REQUIREMENTS.
Copy out the records below word for word, starting with the line that contains "Open the 'Suivi" and going on through the line that contains "tap(877, 16)", and leave out everything else.

RECORDS SUPPLIED.

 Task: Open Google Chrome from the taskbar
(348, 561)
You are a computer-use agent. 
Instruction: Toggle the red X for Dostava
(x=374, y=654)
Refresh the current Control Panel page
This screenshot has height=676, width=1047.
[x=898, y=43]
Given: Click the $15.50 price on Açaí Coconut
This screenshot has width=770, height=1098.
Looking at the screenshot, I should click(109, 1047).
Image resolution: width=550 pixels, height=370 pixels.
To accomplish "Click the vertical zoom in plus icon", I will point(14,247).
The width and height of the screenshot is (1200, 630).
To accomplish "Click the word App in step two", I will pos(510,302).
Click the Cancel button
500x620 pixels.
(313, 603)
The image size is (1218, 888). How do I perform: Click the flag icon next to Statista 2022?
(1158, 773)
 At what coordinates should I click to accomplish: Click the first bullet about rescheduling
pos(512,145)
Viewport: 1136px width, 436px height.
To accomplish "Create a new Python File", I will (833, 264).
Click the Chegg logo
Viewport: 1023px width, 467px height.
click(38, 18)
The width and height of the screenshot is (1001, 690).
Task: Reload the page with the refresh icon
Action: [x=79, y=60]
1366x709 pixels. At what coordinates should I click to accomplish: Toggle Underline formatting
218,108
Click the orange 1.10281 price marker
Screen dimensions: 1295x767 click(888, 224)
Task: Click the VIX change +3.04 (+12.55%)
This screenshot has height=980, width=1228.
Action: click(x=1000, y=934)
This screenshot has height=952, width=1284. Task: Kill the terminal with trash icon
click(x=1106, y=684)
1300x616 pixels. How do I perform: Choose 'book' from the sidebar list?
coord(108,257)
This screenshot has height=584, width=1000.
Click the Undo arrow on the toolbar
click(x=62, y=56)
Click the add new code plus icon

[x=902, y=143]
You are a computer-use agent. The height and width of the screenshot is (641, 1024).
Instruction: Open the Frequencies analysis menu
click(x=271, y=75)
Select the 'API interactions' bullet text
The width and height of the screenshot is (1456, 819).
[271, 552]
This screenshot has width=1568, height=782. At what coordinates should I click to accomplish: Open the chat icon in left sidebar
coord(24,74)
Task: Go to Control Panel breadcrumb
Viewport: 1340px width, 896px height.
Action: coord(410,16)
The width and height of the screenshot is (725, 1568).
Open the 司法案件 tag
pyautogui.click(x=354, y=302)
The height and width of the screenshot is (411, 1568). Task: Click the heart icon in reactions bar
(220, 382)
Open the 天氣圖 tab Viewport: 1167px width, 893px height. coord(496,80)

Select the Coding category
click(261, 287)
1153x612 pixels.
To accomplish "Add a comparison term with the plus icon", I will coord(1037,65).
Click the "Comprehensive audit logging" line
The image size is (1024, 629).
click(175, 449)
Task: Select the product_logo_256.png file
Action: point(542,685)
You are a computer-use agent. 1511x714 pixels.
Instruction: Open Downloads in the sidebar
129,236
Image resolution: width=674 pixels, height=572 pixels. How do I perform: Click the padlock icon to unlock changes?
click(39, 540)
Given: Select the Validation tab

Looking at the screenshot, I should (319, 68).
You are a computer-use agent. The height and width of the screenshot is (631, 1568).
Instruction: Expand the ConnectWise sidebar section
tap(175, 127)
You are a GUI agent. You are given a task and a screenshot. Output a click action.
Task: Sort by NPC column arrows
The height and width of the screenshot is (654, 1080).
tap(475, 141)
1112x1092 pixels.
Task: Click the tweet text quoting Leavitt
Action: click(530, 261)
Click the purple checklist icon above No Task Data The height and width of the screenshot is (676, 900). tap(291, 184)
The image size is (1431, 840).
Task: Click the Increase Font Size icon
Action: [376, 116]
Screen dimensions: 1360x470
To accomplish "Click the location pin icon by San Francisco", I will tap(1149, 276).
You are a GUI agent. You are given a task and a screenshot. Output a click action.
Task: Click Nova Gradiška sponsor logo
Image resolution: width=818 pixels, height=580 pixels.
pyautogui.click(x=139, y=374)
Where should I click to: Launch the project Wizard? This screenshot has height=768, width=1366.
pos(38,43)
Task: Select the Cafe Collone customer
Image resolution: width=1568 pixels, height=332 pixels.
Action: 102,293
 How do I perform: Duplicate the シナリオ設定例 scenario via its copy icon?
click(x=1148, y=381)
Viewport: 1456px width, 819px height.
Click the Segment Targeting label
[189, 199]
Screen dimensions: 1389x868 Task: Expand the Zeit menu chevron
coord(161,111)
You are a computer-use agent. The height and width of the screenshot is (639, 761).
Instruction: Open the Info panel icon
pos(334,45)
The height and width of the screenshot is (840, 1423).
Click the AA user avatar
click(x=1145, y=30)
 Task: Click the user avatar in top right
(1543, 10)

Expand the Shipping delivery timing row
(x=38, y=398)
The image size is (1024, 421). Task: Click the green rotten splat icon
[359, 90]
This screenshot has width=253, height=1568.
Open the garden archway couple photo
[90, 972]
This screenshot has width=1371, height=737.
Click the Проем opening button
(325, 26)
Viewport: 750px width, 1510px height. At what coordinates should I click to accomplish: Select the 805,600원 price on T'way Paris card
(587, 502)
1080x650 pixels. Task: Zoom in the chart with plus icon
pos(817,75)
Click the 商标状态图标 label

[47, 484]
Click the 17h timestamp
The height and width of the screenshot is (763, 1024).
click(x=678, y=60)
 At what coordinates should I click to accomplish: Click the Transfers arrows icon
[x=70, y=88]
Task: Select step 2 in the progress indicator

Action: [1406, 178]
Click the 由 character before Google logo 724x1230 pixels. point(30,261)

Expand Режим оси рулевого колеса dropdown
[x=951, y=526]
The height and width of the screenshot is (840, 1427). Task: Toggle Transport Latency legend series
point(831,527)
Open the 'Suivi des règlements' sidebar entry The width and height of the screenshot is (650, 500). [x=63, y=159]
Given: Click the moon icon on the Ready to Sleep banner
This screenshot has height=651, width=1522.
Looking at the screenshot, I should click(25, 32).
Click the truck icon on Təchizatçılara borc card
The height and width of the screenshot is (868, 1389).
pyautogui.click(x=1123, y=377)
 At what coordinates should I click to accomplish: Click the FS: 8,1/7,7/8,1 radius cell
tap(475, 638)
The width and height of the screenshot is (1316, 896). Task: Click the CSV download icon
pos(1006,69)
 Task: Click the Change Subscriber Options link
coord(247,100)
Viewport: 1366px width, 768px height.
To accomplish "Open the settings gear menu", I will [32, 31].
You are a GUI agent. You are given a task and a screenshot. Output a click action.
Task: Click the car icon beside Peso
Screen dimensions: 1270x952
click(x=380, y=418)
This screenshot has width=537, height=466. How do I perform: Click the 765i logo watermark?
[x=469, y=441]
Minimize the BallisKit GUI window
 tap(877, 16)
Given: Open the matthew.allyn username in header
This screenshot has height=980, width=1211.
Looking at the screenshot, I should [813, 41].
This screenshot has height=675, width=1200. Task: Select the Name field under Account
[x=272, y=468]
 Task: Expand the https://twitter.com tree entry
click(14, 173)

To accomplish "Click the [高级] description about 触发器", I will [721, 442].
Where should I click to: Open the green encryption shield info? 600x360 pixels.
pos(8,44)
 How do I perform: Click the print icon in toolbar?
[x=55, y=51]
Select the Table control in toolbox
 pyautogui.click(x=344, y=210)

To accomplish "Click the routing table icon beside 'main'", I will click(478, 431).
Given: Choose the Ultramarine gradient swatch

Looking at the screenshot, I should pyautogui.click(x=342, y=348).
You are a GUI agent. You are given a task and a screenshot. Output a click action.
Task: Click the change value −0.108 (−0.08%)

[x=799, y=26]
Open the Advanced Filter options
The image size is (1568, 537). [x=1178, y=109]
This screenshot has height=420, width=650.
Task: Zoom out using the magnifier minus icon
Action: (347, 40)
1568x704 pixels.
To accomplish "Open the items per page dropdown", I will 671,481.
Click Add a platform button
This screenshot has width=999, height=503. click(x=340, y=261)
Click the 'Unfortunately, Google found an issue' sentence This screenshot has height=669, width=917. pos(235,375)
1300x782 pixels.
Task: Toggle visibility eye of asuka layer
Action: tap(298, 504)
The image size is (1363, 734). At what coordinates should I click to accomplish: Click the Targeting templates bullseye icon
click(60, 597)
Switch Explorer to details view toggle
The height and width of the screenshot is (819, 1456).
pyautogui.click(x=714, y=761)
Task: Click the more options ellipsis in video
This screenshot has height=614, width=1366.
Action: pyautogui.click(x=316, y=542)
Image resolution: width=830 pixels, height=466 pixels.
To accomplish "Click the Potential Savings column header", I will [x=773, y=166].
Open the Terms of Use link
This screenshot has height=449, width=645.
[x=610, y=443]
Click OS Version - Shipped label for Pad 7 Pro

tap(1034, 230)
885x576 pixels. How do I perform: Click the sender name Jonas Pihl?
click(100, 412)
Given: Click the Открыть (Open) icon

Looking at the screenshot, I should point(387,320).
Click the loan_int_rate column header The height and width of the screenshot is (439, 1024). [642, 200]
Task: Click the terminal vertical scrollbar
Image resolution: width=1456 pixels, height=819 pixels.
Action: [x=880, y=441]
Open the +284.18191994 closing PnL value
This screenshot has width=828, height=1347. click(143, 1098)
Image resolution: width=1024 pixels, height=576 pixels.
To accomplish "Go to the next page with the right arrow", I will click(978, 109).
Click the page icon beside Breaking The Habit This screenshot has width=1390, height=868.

RESULT OF THE EXERCISE.
Open the 'Suivi des règlements' sidebar entry The width and height of the screenshot is (650, 500). [x=63, y=159]
Given: Click the moon icon on the Ready to Sleep banner
This screenshot has height=651, width=1522.
Looking at the screenshot, I should click(25, 32).
Click the truck icon on Təchizatçılara borc card
The height and width of the screenshot is (868, 1389).
pyautogui.click(x=1123, y=377)
 At what coordinates should I click to accomplish: Click the FS: 8,1/7,7/8,1 radius cell
tap(475, 638)
The width and height of the screenshot is (1316, 896). Task: Click the CSV download icon
pos(1006,69)
 Task: Click the Change Subscriber Options link
coord(247,100)
Viewport: 1366px width, 768px height.
To accomplish "Open the settings gear menu", I will [32, 31].
You are a GUI agent. You are given a task and a screenshot. Output a click action.
Task: Click the car icon beside Peso
Screen dimensions: 1270x952
click(x=380, y=418)
This screenshot has width=537, height=466. How do I perform: Click the 765i logo watermark?
[x=469, y=441]
Minimize the BallisKit GUI window
 tap(877, 16)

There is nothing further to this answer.